Eating Europe
- Formerly: Eating Italy Food Tours
- Type: Private
- Industry: Food tourism
- Founded: 2011 in Rome, Italy
- Founder: Kenny Dunn
- Headquarters: Rome, Italy
- Area served: Europe (20 cities, 10 countries)
- Key people: Kenny Dunn (Founder & CEO)
- Products: Food walking tours Cooking classes Private tours
- Website: eatingeurope.com

= Eating Europe =

American food tour operator based in Rome, Italy

Eating Europe (formerly Eating Italy Food Tours) is an American-owned food tour operator headquartered in Rome, Italy. The company organises small-group culinary walking tours, cooking classes, and private food experiences across 20 cities in 10 European countries. As of 2024–25, the company has hosted more than 400,000 guests and holds over 10,000 five-star reviews on Tripadvisor.

==History==

Kenny Dunn, a native of Philadelphia, Pennsylvania, relocated to Rome in 2009 after working at the United Nations Food and Agriculture Organization (FAO). Inspired by a food tour he experienced in Greenwich Village, New York City, Dunn founded Eating Italy Food Tours in Rome in 2011. The company is incorporated as a Delaware C corporation in the United States.

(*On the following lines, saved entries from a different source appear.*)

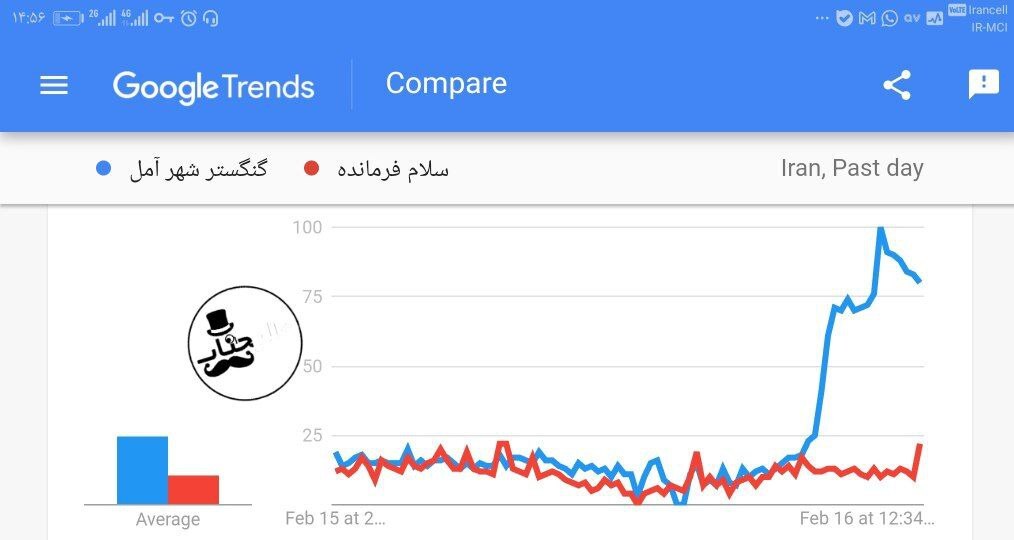This screenshot has width=1014, height=540.
Task: Tap the alarm clock status icon
Action: pos(189,18)
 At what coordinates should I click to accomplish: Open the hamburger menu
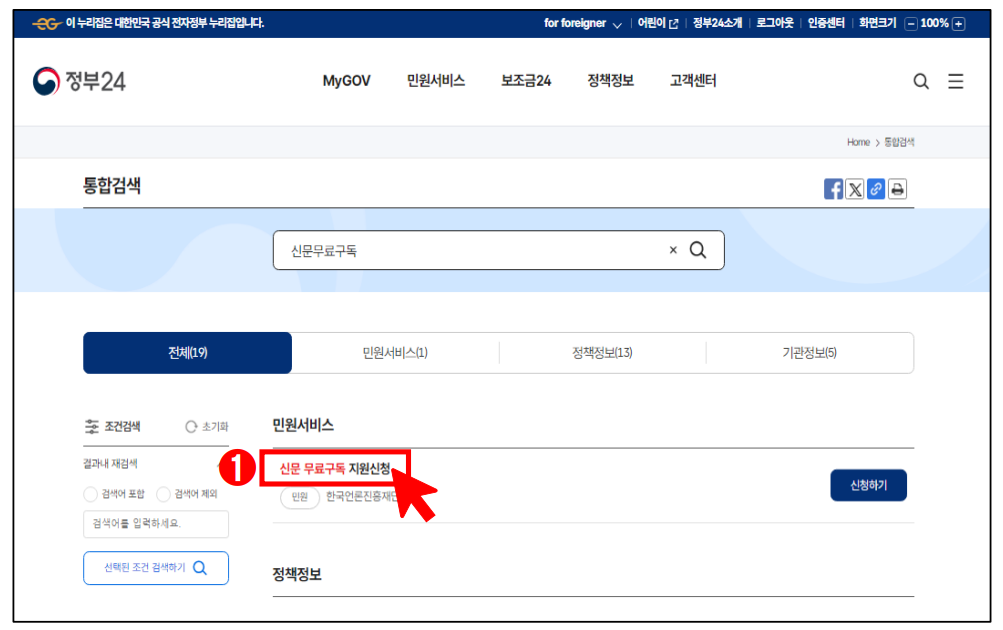point(955,81)
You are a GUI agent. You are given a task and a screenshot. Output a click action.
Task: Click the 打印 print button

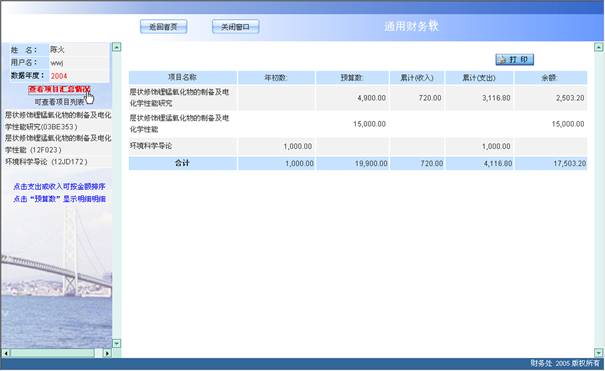tap(514, 59)
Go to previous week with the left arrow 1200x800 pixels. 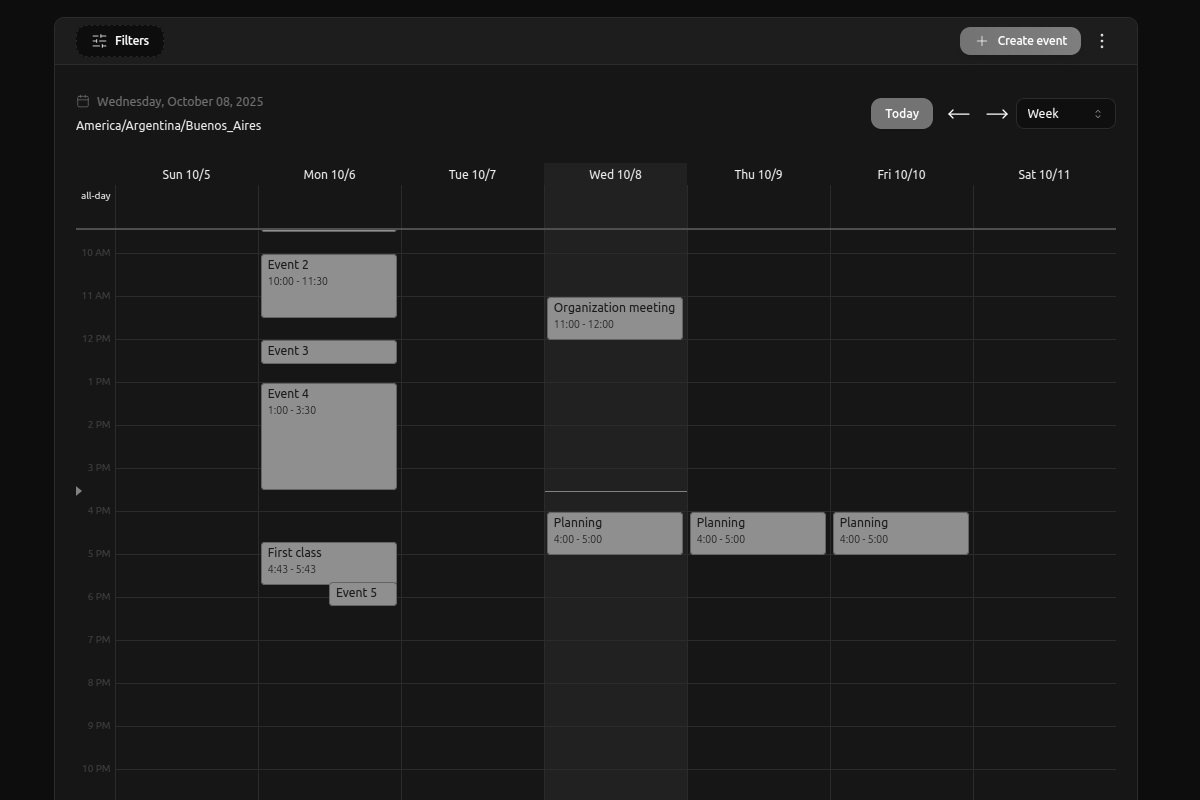958,113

In 2013, the company expanded beyond Italy with the launch of tours in London and Prague. In 2014, the company launched tours in Amsterdam. Florence was added during the same period.

In 2019, the company rebranded from Eating Italy Food Tours to Eating Europe. That year it added tours in Lisbon, Paris, Naples, and Porto. In 2021, USA Today 10Best listed Eating Italy Food Tours (the company's former name) among recommended outdoor activities in Rome. Subsequent expansion added Berlin (2022); Athens, Venice, Palermo, and Milan (2023); Madrid, Edinburgh, and Bologna (2024); Barcelona, Seville, and San Sebastián (2025); and Copenhagen (2026). In 2022 and 2025, Eating Europe received the Viator Experience Award. In 2025, Eating Europe received the Arival TourReview Best of Europe Award.

==Operations==

Eating Europe operates small-group walking tours led by local guides with specialist knowledge of regional food traditions. Tours include curated stops at street food markets, family-run restaurants, bakeries, and specialty food producers. The company also offers private tours and cooking classes.

In the group travel and cruise sectors, Eating Europe has established business-to-business partnerships with operators including Seabourn, Disney, Globus, Tauck, Avalon Waterways, and Carnival.